The arguments raised by defendants Lewicki and Richard are even more difficult to reconcile with the complaint as a whole. The gravamen of plaintiffs' action is that the individual defendants, including Lewicki and Richard, participated in an elaborate web of fraudulent transactions designed to enrich themselves at plaintiffs' expense. Contrary to Lewicki's and Richard's arguments, the complaint is replete with allegations of specific wrongdoing by them, and their fraudulent intent emerges as a compelling inference from these allegations.
It is true that certain allegations relating to the alleged roles of Szubert-Lewicki and Sanecka-Swiech are made on information and belief (for example, the allegation that a company of which Szubert-Lewicki was president had no qualifications to perform, and did not, in fact, perform, services for which it invoiced and was paid by KBP). Nevertheless, I agree with plaintiffs
To the extent any of these defendants raises additional arguments for dismissal under Rule 12(b)(6), none merits individual attention. All pending motions for dismissal under Rule 12(b)(6) are denied.
Adam moves for dismissal of all claims against him for want of personal jurisdiction. Although it is plaintiffs' burden to establish personal jurisdiction, where jurisdiction is contested in a motion to dismiss, plaintiffs need only make a prima facie showing of jurisdictional facts.
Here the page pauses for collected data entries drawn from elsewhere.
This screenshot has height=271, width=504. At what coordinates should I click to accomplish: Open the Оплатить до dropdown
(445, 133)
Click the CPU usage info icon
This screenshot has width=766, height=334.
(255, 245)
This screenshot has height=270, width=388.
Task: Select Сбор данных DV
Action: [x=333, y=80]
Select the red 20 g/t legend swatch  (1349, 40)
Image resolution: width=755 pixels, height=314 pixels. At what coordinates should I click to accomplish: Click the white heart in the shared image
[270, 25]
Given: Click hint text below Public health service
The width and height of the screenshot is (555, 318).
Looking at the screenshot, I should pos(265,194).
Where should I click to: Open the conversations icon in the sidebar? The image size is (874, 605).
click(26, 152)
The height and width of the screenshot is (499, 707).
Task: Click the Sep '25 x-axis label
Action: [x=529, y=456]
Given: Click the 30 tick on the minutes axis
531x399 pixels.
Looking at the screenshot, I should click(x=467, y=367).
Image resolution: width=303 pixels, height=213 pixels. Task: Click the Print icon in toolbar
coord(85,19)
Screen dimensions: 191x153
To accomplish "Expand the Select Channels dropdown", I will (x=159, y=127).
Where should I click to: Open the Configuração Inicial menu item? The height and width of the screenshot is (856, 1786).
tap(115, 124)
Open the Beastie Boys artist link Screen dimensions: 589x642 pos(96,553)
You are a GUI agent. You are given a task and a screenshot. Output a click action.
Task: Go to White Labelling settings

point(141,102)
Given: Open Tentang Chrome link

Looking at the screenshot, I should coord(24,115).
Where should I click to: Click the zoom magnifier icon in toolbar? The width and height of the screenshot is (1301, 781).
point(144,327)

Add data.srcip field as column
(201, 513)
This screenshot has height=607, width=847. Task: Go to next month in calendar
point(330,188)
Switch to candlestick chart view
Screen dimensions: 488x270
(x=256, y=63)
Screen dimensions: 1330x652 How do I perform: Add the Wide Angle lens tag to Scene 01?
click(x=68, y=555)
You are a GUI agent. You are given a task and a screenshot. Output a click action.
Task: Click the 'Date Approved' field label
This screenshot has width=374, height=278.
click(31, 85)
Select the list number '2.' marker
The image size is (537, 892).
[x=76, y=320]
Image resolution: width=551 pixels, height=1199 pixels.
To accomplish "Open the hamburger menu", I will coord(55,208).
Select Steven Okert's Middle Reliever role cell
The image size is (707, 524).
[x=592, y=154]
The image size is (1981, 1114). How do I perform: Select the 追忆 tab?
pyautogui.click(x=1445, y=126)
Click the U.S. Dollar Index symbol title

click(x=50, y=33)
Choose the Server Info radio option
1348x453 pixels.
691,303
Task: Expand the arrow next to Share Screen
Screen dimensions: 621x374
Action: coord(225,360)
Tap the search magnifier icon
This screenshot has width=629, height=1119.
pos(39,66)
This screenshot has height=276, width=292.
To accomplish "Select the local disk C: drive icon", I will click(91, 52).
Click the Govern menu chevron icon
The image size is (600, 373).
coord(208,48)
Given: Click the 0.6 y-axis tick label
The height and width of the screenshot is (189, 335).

Tamburo v. Dworkin, 601 F.3d 693, 700 (7th Cir.2010). Accordingly, I accept as true all well-pleaded facts and resolve any factual disputes in plaintiffs' favor. Id. Under this standard, I easily conclude that plaintiffs have satisfied their burden.
In a federal question case such as this, jurisdiction is proper where 1) the defendant is amenable to service of process, and 2) jurisdiction comports with due process. United States v. De Ortiz, 910 F.2d 376, 381 (7th Cir.1990). Where service of process is not specifically authorized by federal statute, as is the case for claims brought under RICO, service is governed by the law of the forum state. Tamburo, 601 F.3d at 700. Because the Illinois long-arm statute "permits the exercise of jurisdiction to the full extent permitted by the Fourteenth Amendment's Due Process clause," the "constitutional and statutory inquiries merge." Tamburo, 601 F.3d at 700. Accordingly, the "key question is whether the defendants have sufficient `minimum contacts' with Illinois such that the maintenance of the suit `does not offend traditional notions of fair play and substantial justice.'" Id. at 700-01 (quoting Int'l Shoe Co. v. Washington, 326 U.S. 310, 316, 66 S.Ct. 154, 90 L.Ed. 95 (1945)).
The scope of personal jurisdiction is determined by the relationship between the cause of action and the defendant's contacts with the forum. See Helicopteros Nacionales de Colombia, S.A. v. Hall, 466 U.S. 408, 414, 104 S.Ct. 1868, 80 L.Ed.2d 404 (1984). A defendant with "continuous and systematic" contacts with a particular forum is subject to general jurisdiction there, which means that any action may be brought against the defendant, regardless of whether the action is related to the defendant's contacts with the forum. Tamburo, 601 F.3d at 701 (citing Helicopteros Nacionales, 466 U.S. at 416, 104 S.Ct. 1868). A defendant whose activities in a particular forum are not so extensive as to warrant the exercise of general jurisdiction may nevertheless be subject to specific jurisdiction there, when: (1) the defendant has purposefully directed his activities at the forum state or purposefully availed himself of the privilege of conducting business in that state, and (2) the alleged injury arises out of the defendant's forum-related activities." Tamburo, 601 F.3d at 702 (citing Burger King Corp. v. Rudzewicz, 471 U.S. 462, 472, 105 S.Ct. 2174, 85 L.Ed.2d 528 (1985)).
Some, but not all, of the facts plaintiffs assert as a basis for personal jurisdiction over Adam are:
The list of Adam's activities in, or purposefully directed to, Illinois goes on.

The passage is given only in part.